Per-record loop: throughput ≤ 1 / RTT. At 1 ms RTT, that's 1,000 records/sec before any CPU work. Adding more CPU or more database capacity doesn't help — the wire is the bottleneck.
Batched loop at batch size C: throughput ≤ C / RTT. One round trip amortizes C records; tenfold increase in C is a tenfold throughput gain for free (until other limits bite: memory pressure, server-side transaction limits, tail latency of the batch).
Amdahl ceiling. Even after parallelization, the serial dependency chain through the application-to-database round trip sets a hard ceiling. Adding threads reduces wall-clock at the cost of concurrent connections but can't break the per-request RTT floor.

Where it shows up¶

PL/SQL → application-layer migrations.
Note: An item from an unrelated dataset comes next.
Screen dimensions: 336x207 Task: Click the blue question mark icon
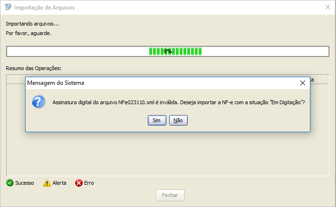(x=38, y=102)
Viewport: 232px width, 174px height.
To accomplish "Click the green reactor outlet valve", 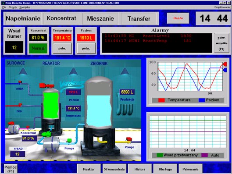I will pos(46,134).
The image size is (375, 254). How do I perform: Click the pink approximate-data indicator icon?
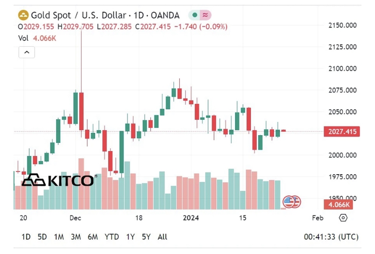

PL/SQL executes set-based operations inside the database engine — no RTT between the logic and the data. Reimplementing the same workload as a Java / Python service doing for each row: fetch, transform, write introduces N× RTTs that didn't exist in the legacy model. MongoDB's 2025-09-18 post reports 25–30× batch-job slowdown from exactly this shape (Source: sources/2025-09-18-mongodb-modernizing-core-insurance-systems-breaking-the-batch-bottleneck).
OLTP-style counting over billions of records. Canva's Creators payment pipeline hit the same wall in MySQL RDS: one DB round-trip per record, single-threaded sequential scan, stuck events delay everything. The fix was architectural — move to ELT in Snowflake (Source: sources/2024-04-29-canva-scaling-to-count-billions).
ETL / data-migration jobs. Any pipeline that fetches-transforms- writes per record is a candidate. Chunking into batches of 1k-10k typically wins two to three orders of magnitude.
Microservice chatter. The same arithmetic applies when one service calls another in a loop. Cap'n Web's promise pipelining (Cloudflare 2025-09-22) is the symmetric fix at the RPC layer: "chain three calls in one round trip instead of three."
Dashboards that issue per-widget DB queries. Classic N+1 query problem; same underlying force.

Fixes by layer¶

Layer	Fix
Application code	Batch requests, avoid per-record loops, use `bulkWrite` / multi-key fetches / `IN` clauses / executor frameworks
Client library	Connection pooling, pipelining, HTTP/2 multiplexing
Protocol	Promise pipelining, request coalescing, batch-aware RPC
Data model	Denormalization to reduce lookup fan-out; embedded documents
Architecture	Push the transform to the data (concepts/elt-vs-etl), or to the edge (stored procedures, UDFs, serverless triggers)
Infrastructure	Co-locate app + DB (same AZ → sub-ms RTT); cache reference data in-process

The prefetching corollary¶

When a batch needs to look up reference data (rate tables, policy config, enums), the naïve shape is one lookup per record. The bulk analogue is intelligent prefetching: load the reference table once into an in-process map before the loop, then each record's lookup is in-memory. MongoDB's batch-optimization framework names this explicitly ("Reducing repeated lookups by pre-loading and caching reference data in memory-friendly structures"). Trade-off: balance memory footprint against lookup frequency — broader prefetch wins throughput but costs heap.

Tail-latency interaction¶

Batch operations amortize RTT for the median record but concentrate it at the batch boundary: one slow bulk write delays the whole batch's downstream. Pairing with tail-latency discipline (timeouts, retries, hedged requests) matters at scale. Over-parallelization also risks overloading the server — MongoDB's post lists thread-pool sizing as one of five required tuning dimensions.

Seen in¶

sources/2025-09-18-mongodb-modernizing-core-insurance-systems-breaking-the-batch-bottleneck — the canonical wiki framing: PL/SQL → Java + MongoDB migration pays 25–30× batch regression from per-record RTT; framework (patterns/bulk-write-batch-optimization) collapses the round-trip cost and in some cases outperforms the legacy baseline by 10–15×.
sources/2024-04-29-canva-scaling-to-count-billions — same force, different answer: Canva walked away from the application-layer loop entirely and moved the transform into Snowflake + DBT (concepts/elt-vs-etl).